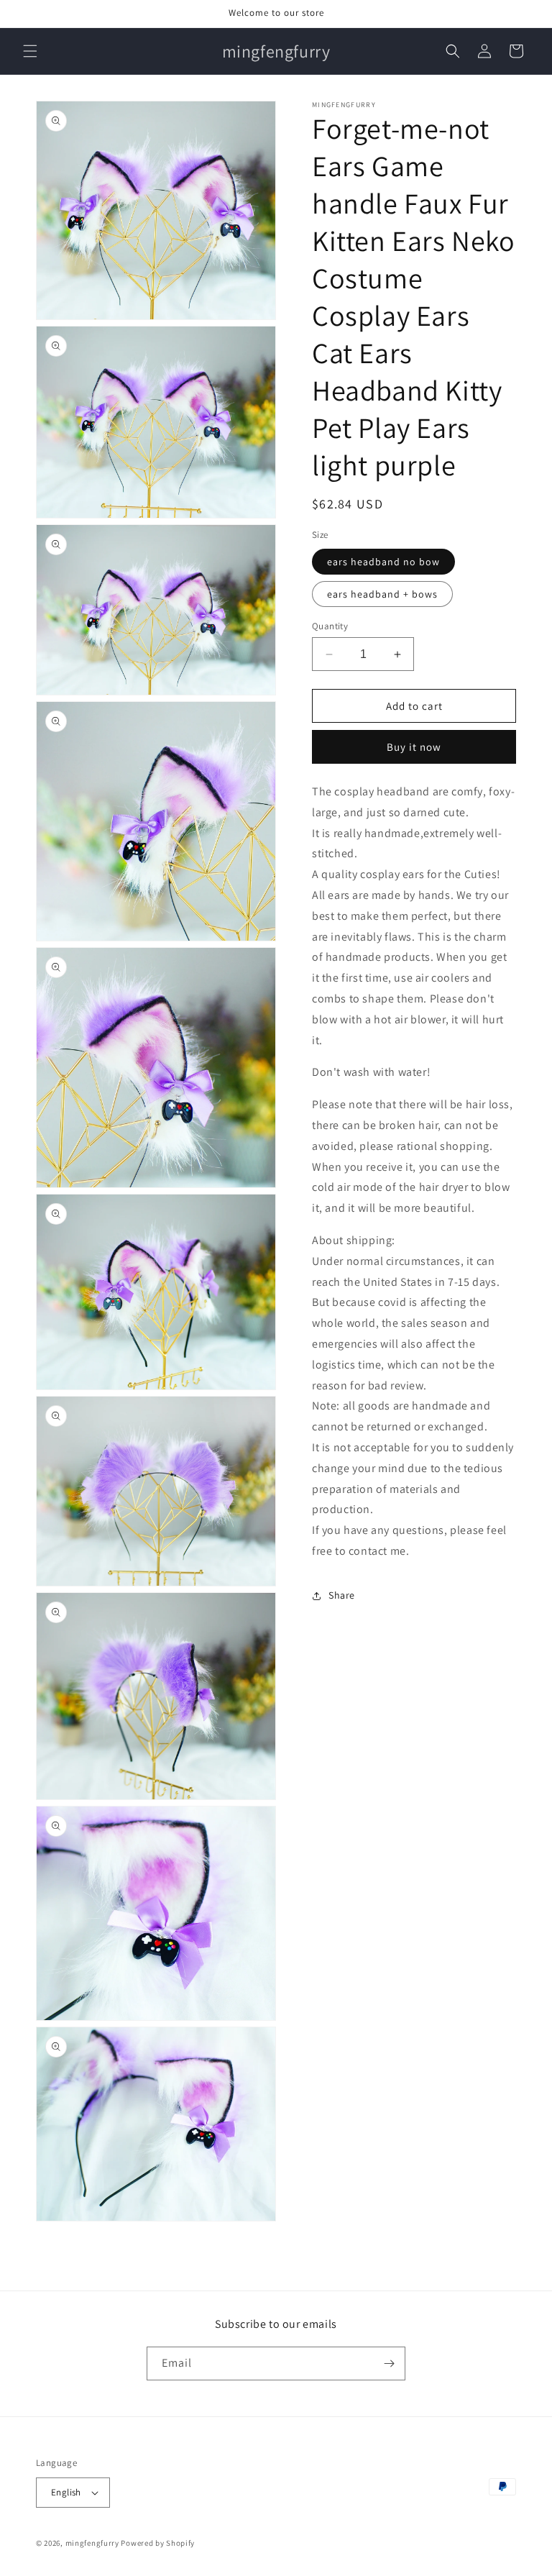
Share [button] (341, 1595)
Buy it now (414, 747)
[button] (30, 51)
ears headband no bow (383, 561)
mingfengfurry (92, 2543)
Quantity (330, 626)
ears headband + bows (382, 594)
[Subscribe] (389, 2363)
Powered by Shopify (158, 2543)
· · · ·
Go through the material above and repeat it exactly. Omit the pictures.

Share [button] (341, 1595)
Buy it now (414, 747)
[button] (30, 51)
ears headband no bow (383, 561)
mingfengfurry (92, 2543)
Quantity (330, 626)
ears headband + bows (382, 594)
[Subscribe] (389, 2363)
Powered by Shopify (158, 2543)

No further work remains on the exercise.